Saved entries:
________________

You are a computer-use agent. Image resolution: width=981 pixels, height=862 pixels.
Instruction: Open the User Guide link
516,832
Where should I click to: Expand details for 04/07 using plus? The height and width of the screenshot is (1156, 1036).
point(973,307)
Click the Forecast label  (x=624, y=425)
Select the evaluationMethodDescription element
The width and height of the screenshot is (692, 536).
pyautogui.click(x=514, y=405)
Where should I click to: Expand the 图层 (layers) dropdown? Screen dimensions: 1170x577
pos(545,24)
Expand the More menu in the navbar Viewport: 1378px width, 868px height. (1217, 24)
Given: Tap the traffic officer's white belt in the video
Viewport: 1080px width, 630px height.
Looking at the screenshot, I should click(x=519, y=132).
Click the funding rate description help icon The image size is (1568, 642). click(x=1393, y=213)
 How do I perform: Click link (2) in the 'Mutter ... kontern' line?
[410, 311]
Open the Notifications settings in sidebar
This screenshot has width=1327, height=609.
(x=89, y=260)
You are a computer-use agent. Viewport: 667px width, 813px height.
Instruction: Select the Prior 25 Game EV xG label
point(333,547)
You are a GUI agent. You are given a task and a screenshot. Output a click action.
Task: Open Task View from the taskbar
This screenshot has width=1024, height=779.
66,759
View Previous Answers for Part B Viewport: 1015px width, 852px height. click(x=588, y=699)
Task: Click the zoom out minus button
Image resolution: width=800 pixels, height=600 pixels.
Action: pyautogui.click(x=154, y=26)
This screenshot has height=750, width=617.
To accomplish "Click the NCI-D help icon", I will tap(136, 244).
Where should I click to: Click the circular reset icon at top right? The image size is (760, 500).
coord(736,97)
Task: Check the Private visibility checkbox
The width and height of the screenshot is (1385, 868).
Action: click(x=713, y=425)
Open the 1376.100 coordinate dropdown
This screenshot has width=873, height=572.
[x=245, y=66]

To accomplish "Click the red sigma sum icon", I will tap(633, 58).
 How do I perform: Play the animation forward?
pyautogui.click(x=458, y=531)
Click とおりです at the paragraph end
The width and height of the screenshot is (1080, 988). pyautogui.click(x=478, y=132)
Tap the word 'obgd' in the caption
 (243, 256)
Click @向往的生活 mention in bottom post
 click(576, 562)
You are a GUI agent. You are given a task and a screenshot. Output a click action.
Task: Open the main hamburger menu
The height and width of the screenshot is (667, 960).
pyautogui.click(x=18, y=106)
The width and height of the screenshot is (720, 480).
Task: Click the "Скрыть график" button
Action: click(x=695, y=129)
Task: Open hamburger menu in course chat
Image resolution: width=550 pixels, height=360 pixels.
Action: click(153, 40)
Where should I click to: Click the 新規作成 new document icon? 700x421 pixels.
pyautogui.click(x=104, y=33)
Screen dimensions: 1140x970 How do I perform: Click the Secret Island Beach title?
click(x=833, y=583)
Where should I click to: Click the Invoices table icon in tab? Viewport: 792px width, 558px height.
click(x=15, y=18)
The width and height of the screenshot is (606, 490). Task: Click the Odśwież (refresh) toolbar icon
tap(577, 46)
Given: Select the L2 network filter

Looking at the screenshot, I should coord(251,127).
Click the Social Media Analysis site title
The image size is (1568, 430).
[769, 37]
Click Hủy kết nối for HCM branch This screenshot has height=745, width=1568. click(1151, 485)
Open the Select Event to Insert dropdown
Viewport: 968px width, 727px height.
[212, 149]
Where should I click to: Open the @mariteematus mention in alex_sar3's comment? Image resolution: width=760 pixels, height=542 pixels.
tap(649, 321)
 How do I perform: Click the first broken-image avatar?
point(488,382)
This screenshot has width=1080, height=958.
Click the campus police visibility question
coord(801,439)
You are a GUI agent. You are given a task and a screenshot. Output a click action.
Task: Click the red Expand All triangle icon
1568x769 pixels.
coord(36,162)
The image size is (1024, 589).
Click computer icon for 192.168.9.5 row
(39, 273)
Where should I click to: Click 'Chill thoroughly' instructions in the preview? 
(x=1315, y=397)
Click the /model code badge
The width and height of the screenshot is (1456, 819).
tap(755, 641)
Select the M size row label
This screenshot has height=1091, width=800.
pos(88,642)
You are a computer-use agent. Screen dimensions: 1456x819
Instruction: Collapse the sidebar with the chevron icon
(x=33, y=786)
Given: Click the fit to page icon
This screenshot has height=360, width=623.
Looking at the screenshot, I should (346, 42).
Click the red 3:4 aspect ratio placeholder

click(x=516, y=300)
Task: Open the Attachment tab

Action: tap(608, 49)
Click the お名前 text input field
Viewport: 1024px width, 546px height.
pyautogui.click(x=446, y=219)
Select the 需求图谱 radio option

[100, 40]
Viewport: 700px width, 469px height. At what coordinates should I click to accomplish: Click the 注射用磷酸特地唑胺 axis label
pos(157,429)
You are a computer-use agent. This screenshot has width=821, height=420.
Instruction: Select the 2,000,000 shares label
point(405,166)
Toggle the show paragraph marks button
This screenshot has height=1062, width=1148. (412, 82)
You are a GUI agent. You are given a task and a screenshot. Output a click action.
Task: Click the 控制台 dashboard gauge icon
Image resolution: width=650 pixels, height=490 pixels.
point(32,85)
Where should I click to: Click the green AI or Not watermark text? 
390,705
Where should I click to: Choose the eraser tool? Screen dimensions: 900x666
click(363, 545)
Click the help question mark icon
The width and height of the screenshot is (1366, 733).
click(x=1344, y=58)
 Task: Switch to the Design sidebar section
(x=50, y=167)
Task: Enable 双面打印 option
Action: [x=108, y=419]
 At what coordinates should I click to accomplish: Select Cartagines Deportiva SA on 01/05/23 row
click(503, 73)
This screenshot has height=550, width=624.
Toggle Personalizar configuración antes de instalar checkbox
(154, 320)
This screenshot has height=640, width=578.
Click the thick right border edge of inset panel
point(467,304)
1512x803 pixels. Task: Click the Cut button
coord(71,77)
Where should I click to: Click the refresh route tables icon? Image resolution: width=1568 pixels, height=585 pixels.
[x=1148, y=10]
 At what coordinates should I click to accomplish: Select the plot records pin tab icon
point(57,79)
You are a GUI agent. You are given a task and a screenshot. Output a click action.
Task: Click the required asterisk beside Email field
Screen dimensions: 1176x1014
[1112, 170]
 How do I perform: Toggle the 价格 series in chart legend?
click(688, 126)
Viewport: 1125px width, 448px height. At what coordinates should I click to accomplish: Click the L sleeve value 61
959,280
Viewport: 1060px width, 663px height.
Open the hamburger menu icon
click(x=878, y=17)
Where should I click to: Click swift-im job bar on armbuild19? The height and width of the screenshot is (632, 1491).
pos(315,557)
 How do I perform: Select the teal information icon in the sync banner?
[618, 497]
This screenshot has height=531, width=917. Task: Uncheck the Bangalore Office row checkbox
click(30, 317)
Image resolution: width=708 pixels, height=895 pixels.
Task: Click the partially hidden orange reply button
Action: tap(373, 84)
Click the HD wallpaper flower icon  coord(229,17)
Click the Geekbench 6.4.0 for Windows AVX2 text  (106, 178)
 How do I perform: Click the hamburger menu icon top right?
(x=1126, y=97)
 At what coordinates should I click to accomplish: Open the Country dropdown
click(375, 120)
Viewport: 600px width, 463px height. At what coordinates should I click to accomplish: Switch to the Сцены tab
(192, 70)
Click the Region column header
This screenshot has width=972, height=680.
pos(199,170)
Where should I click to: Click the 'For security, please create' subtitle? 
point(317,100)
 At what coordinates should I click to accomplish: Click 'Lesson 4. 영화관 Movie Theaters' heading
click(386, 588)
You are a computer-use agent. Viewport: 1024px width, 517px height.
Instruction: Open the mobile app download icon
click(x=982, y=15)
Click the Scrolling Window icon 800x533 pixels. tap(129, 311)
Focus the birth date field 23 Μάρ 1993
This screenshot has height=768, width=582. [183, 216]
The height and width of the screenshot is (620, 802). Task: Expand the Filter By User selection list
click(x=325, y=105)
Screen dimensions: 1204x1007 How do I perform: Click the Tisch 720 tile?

________________

Task statement
Of the entries above, repeat exactly the lines between the line with "Image resolution: width=650" and the line with "Click the help question mark icon", inclusive, and no others.

Output for this exercise
Image resolution: width=650 pixels, height=490 pixels.
point(32,85)
Where should I click to: Click the green AI or Not watermark text? 
390,705
Where should I click to: Choose the eraser tool? Screen dimensions: 900x666
click(363, 545)
Click the help question mark icon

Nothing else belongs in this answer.